Um homem identificado como Flávio Roberto Cid Borges foi preso na tarde desta segunda-feira (21) suspeito de ter estuprado uma criança de 5 anos no banheiro de uma igreja pentecostal em Camboriú, no Litoral Norte de Santa Catarina. O crime teria ocorrido na noite de domingo (20), durante um culto.
Inicialmente, circulou a informação de que o caso teria ocorrido em Balneário Camboriú, cidade vizinha, mas os documentos da Polícia Militar confirmam que o fato se deu em Camboriú.
Segundo os relatos obtidos com exclusividade pela equipe do Jornal Razão, a criança foi levada ao Hospital Ruth Cardoso após apresentar dor e comportamento incomum.
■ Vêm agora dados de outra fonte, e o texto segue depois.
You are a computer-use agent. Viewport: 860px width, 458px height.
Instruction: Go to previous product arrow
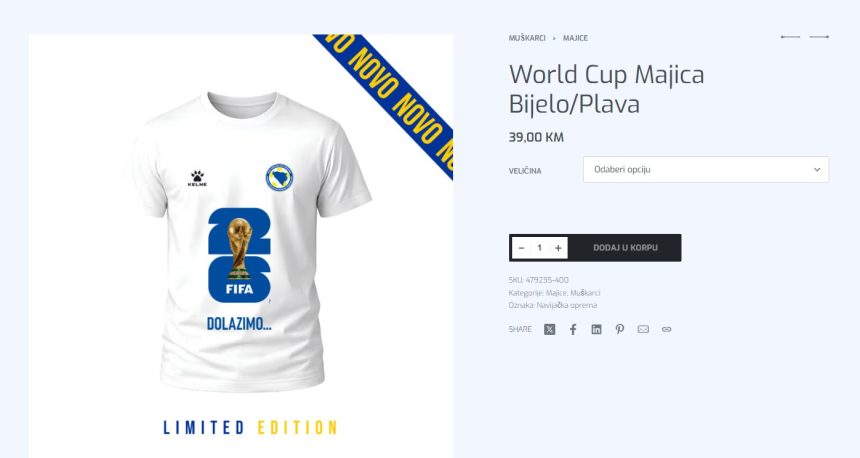tap(790, 37)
A médica responsável atestou a presença de secreção esbranquiçada e pegajosa na região íntima da criança, além de escoriações discretas e odor forte. A calça usada no momento do culto também apresentava vestígios líquidos na parte do glúteo e foi recolhida como prova.
A criança contou aos policiais que foi surpreendida por um homem dentro do banheiro, que a puxou pelo braço, tampou sua boca, abaixou suas roupas e tocou suas partes íntimas, ordenando que permanecesse em silêncio.
A Polícia Militar iniciou buscas ainda na noite do domingo. Imagens de câmeras de segurança e testemunhos de membros da igreja ajudaram a identificar Flávio Roberto Cid Borges como a pessoa que esteve no banheiro no mesmo horário da vítima e supostamente demorou mais do que o normal para retornar ao culto.
Na manhã de segunda-feira (21), após novas diligências, a guarnição localizou o suspeito saindo de casa com um veículo Chevrolet Spin. Ele foi abordado pelas viaturas policiais e conduzido até a Delegacia de Polícia para averiguação.
Durante o depoimento, Flávio admitiu ter estado no banheiro no mesmo horário, mas negou qualquer envolvimento com o crime. Alegou que viu a criança tentando acender a luz do banheiro, que havia apagado, e voltou para ajudar. Afirmou ter pego água e retornado ao culto rapidamente, negando ter permanecido por tempo suficiente para qualquer ato ilícito. Também declarou que o local possui câmeras de segurança que supostamente comprovariam seu alegado “curto tempo de permanência no local”.
A vítima e sua mãe reconheceram o suspeito, apontando semelhança com o homem que teria cometido o abuso. O caso segue em investigação pela Polícia Civil.
O suspeito, natural de Belém do Pará, é ex-recruta da Marinha do Brasil e já foi notícia no site oficial da MB, quando deu depoimento sobre um “curso de cultivo de plantas e jardinagem para militares temporários”. Ele está detido à disposição da Justiça, e o caso está sendo tratado como estupro de vulnerável, com lesão corporal.